== Stored items ==
▼

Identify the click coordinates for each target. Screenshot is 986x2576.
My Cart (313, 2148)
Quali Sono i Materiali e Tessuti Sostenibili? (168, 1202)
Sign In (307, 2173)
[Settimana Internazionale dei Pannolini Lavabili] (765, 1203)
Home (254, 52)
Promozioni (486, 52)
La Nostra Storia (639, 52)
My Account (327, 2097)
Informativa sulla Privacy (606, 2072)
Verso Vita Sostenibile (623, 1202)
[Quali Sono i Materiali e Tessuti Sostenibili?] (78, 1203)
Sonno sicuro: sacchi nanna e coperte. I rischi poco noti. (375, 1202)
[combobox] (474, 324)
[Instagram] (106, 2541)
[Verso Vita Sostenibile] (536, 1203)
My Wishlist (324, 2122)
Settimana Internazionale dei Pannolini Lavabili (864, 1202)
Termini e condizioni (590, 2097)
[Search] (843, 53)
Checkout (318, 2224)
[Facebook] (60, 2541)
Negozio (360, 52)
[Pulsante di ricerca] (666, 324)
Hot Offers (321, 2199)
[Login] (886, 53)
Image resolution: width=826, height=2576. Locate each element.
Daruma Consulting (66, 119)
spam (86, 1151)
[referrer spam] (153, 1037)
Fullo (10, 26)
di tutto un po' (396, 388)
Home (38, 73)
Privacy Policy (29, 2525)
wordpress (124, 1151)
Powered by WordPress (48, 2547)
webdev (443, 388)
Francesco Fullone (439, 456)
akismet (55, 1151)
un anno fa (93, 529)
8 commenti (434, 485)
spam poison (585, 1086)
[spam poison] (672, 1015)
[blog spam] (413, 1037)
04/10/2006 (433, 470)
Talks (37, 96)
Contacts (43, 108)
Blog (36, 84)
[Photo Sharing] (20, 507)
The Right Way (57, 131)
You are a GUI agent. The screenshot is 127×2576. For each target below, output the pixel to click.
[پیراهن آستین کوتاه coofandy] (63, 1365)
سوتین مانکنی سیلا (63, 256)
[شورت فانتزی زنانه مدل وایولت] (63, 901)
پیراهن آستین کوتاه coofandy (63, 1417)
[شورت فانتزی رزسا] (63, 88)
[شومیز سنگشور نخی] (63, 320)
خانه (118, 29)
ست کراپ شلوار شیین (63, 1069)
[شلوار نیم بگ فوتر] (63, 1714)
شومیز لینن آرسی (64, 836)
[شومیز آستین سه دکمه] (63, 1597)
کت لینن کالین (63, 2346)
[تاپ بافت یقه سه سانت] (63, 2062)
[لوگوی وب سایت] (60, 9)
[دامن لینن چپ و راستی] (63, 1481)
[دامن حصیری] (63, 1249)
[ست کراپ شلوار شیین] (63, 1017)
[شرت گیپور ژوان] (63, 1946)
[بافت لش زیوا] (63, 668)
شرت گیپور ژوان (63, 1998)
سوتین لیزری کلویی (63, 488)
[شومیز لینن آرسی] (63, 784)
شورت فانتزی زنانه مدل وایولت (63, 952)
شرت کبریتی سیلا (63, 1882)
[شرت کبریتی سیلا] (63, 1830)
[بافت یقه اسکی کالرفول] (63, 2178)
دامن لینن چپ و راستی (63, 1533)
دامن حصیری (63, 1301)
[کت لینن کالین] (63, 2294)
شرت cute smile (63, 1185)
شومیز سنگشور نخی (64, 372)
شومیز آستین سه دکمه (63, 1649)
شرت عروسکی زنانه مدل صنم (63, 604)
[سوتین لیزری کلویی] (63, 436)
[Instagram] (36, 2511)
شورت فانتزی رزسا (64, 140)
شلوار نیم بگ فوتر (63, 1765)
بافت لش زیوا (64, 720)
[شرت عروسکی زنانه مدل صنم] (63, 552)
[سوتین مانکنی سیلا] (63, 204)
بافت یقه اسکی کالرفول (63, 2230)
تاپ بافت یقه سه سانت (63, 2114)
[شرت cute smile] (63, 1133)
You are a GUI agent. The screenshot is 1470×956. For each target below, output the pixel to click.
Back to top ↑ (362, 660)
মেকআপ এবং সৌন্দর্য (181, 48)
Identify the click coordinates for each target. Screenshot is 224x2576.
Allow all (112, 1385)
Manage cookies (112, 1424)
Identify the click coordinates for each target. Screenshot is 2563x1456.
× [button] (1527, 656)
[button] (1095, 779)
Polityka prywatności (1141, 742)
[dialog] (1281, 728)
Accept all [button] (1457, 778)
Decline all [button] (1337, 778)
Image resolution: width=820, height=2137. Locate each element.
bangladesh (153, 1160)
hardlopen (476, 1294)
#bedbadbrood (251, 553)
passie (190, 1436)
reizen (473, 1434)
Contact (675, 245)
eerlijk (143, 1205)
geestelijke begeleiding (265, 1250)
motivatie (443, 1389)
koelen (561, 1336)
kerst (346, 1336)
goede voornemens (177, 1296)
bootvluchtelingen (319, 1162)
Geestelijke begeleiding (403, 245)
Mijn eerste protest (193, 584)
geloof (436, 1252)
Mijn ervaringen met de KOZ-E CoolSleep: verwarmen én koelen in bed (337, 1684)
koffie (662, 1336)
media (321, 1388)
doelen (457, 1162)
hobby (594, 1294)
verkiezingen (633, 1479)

▲

== Exercise prompt ==
Wherever a line of the entries holds the string "Pannolini", copy that line.

== Result for this task ==
[Settimana Internazionale dei Pannolini Lavabili] (765, 1203)
Settimana Internazionale dei Pannolini Lavabili (864, 1202)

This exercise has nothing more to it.